------ Provided data ------

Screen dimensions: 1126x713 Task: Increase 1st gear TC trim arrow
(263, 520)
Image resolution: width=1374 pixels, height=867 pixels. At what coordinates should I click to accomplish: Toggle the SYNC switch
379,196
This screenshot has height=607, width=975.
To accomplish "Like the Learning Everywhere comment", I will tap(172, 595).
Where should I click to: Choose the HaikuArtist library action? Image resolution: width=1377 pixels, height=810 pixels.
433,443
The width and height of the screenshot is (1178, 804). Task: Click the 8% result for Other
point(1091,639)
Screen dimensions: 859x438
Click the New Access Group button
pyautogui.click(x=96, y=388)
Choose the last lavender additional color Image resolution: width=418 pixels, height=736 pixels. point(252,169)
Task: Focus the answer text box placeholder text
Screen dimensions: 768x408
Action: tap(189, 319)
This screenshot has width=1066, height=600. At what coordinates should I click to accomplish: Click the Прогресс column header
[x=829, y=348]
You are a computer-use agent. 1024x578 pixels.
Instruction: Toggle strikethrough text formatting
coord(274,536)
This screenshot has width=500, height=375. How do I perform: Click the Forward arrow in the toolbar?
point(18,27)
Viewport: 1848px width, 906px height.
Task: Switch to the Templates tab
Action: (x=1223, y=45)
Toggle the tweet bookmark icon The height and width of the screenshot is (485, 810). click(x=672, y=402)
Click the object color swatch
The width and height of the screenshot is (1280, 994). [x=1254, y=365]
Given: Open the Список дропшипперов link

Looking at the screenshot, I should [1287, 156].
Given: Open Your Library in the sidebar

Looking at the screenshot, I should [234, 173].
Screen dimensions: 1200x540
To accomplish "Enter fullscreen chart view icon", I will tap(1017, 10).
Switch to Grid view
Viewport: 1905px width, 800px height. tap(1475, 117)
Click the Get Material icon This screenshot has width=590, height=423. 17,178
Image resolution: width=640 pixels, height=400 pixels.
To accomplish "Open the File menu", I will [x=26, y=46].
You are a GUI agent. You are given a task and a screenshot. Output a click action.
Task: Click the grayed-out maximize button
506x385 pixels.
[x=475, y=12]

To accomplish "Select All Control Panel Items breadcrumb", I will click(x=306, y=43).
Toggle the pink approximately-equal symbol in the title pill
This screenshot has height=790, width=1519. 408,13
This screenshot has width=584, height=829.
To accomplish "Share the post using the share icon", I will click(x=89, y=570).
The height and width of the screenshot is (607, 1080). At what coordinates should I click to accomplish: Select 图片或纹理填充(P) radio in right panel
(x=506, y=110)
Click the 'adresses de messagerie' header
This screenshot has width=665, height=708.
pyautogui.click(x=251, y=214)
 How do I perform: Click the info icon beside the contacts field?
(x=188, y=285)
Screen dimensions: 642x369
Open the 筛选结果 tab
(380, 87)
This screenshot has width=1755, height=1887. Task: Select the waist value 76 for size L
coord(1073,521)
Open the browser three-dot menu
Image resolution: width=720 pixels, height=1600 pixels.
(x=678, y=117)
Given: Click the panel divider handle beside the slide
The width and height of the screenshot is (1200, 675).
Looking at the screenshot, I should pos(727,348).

------

Problem
Among the lines above, find those holding "agent" and copy each one.

Task output
You are a computer-use agent. 1024x578 pixels.
You are a GUI agent. You are given a task and a screenshot. Output a click action.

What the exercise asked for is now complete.